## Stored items
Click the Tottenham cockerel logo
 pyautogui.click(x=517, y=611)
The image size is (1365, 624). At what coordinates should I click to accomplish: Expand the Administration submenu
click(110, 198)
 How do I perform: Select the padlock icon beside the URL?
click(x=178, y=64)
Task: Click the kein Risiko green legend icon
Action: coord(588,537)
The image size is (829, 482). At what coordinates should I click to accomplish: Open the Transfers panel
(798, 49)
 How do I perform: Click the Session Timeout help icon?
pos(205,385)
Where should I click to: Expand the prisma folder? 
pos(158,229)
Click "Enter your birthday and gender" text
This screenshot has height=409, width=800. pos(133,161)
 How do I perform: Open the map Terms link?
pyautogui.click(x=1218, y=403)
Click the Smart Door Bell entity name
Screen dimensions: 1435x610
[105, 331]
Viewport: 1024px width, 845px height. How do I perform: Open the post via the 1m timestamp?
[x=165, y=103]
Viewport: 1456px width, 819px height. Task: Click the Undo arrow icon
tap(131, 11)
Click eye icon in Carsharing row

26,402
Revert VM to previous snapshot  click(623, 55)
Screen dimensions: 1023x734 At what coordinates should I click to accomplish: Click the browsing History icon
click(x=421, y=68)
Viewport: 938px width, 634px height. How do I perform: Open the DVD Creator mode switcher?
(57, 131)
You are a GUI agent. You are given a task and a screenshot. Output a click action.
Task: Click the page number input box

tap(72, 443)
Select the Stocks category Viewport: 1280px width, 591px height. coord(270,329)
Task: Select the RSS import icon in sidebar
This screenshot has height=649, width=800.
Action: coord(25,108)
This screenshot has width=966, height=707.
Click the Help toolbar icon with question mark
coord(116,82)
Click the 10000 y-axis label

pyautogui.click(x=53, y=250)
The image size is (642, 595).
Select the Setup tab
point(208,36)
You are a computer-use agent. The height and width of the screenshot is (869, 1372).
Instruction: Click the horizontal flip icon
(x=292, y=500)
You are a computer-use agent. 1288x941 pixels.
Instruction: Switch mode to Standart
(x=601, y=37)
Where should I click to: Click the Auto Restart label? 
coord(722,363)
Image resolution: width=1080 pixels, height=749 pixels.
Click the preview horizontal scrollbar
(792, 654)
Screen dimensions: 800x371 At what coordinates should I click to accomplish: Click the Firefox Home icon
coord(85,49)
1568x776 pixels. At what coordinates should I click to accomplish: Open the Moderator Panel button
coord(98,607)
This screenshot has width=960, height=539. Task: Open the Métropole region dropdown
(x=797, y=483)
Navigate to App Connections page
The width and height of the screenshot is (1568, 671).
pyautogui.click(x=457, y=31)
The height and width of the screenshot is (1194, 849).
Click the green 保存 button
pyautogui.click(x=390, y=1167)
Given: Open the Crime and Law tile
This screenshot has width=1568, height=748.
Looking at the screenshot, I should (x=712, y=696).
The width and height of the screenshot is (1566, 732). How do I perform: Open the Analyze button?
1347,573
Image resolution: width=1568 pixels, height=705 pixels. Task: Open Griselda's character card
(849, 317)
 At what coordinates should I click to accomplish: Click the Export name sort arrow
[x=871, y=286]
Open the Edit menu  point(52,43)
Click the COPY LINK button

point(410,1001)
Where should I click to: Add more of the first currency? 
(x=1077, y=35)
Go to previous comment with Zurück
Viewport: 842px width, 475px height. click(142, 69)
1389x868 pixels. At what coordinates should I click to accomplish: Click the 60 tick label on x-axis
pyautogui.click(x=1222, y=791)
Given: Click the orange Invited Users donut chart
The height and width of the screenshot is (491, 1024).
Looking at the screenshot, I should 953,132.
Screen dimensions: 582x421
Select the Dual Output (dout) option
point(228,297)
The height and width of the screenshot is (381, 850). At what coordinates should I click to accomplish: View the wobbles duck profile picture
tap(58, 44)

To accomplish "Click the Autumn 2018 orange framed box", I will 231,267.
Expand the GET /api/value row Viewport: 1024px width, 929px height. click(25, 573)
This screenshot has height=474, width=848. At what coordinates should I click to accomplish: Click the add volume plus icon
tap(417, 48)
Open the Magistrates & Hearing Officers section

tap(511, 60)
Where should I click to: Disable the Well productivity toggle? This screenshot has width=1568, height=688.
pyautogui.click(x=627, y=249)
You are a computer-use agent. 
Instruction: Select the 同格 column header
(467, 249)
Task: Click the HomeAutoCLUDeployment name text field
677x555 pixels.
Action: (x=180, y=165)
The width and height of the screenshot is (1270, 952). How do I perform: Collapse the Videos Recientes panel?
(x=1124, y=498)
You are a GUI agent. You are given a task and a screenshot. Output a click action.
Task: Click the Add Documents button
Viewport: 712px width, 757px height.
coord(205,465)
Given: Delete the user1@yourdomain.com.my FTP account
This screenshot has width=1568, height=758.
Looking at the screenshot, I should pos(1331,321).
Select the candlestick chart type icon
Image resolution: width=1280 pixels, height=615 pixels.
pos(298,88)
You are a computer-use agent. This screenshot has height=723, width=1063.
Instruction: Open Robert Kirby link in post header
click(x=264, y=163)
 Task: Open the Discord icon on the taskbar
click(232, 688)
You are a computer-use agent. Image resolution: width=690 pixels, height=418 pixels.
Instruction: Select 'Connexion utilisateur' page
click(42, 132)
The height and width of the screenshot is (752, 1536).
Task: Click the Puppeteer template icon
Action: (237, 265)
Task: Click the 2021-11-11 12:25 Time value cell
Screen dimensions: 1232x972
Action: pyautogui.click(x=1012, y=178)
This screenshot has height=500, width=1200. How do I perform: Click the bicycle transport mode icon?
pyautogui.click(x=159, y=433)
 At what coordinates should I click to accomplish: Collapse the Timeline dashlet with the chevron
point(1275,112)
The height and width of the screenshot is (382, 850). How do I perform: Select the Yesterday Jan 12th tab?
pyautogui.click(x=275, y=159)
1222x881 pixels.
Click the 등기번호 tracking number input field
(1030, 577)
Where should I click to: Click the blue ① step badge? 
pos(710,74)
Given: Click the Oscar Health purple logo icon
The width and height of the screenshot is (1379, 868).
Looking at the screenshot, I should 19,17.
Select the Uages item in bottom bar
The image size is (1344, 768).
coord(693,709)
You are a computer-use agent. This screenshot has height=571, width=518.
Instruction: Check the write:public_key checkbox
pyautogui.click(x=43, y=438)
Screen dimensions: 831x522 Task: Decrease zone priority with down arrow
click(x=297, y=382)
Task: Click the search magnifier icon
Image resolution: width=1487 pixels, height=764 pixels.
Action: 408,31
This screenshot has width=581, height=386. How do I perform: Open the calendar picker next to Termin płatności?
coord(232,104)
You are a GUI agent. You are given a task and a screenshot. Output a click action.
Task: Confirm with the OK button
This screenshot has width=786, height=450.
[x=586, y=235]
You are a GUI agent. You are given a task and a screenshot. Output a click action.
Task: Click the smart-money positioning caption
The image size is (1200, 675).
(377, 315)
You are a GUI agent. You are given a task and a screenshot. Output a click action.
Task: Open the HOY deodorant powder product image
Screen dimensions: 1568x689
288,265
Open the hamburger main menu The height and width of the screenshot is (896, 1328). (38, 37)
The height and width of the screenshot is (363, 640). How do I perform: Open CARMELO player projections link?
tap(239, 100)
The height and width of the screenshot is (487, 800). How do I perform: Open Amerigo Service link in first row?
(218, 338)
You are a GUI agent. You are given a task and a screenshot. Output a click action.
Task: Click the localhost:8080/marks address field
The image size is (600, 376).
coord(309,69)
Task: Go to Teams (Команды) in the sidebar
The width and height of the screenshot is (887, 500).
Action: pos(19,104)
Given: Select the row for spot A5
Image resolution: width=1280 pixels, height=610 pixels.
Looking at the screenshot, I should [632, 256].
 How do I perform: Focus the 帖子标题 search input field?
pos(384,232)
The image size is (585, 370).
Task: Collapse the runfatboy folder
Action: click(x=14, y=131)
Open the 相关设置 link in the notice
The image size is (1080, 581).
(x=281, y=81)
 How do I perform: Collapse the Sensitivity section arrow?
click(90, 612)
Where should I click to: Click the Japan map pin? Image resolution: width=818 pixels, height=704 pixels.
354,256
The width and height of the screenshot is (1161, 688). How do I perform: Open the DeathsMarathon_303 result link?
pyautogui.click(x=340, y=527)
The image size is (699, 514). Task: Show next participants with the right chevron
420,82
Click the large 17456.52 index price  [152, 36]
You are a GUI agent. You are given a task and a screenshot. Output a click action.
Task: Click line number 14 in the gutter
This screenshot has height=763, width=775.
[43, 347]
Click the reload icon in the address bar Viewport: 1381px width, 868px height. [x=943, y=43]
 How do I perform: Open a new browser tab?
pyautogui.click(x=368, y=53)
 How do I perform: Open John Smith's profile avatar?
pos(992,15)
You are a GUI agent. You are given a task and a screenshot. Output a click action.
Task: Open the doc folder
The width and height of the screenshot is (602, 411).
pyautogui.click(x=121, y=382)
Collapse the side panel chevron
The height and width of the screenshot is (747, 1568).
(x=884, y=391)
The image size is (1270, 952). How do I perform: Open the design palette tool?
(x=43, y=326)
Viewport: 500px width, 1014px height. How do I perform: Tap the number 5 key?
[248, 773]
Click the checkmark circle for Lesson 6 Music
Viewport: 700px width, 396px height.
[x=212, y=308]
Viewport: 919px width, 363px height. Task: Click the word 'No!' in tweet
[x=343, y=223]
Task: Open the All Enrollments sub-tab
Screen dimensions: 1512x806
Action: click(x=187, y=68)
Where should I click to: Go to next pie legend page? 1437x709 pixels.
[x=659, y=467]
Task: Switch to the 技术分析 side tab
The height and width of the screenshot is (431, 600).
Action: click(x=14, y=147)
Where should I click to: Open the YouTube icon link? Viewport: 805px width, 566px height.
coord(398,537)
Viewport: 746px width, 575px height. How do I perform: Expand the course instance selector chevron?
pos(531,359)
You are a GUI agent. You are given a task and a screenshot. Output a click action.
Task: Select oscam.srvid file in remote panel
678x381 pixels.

## Work instructions
Write out the lines of the data word for word, from the line containing "Where should I click to: Click the blue" through the line containing "Looking at the screenshot, I should 19,17.", both included.

## Answer to this exercise
Where should I click to: Click the blue ① step badge? 
pos(710,74)
Given: Click the Oscar Health purple logo icon
The width and height of the screenshot is (1379, 868).
Looking at the screenshot, I should 19,17.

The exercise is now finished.